## WORK TO BE COMPLETED
Among the entries below, please show each line that carries the word "computer".

## RECORD EXTRACTS
::::::

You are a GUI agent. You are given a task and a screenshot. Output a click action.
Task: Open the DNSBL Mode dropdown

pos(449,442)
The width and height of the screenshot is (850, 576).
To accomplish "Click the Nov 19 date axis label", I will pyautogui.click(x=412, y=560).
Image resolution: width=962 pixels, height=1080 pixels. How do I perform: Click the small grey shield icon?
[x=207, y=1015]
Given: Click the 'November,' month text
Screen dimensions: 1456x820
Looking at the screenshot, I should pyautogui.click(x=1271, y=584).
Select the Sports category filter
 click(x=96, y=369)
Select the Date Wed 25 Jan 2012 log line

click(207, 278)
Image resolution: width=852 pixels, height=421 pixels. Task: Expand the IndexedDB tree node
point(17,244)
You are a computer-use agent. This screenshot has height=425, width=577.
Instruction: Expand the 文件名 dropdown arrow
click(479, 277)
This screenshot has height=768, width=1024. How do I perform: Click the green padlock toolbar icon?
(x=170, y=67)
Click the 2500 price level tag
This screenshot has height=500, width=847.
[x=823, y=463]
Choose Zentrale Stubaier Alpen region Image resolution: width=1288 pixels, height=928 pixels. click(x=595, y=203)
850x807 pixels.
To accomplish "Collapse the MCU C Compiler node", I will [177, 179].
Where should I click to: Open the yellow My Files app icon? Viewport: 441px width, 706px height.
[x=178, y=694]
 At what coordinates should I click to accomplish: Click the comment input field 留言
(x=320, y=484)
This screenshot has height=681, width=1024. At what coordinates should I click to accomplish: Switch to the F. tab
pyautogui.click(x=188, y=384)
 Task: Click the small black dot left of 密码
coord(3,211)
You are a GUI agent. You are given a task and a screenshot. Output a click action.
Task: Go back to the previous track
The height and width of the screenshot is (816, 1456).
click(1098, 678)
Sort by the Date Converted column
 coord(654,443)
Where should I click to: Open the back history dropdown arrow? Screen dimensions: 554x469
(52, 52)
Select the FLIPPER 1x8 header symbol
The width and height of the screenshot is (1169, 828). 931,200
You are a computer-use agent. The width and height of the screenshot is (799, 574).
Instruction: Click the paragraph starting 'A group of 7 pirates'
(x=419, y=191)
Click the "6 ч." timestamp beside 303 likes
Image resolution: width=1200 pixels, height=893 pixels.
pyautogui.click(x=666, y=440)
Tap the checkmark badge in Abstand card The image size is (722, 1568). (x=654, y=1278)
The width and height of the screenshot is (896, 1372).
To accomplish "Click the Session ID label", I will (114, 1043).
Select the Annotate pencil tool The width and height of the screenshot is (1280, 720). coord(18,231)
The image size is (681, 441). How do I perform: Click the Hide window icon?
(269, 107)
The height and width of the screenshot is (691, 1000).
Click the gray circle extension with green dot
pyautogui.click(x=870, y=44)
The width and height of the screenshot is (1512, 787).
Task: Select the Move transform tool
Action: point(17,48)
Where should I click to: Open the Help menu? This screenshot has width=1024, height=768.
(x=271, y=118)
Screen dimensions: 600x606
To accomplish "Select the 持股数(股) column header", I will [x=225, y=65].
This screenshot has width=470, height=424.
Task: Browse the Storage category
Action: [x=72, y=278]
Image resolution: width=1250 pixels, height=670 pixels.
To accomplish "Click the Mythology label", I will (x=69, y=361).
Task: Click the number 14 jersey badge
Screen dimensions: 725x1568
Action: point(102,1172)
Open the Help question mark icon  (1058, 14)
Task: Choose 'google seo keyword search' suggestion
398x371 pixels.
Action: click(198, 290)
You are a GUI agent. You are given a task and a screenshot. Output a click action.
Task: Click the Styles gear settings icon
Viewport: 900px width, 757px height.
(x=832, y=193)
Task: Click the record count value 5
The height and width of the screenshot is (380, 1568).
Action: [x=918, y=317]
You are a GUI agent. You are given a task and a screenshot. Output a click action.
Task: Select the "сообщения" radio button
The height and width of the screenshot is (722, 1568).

::::::

## SOLUTION
You are a computer-use agent. This screenshot has height=425, width=577.
You are a computer-use agent. The width and height of the screenshot is (799, 574).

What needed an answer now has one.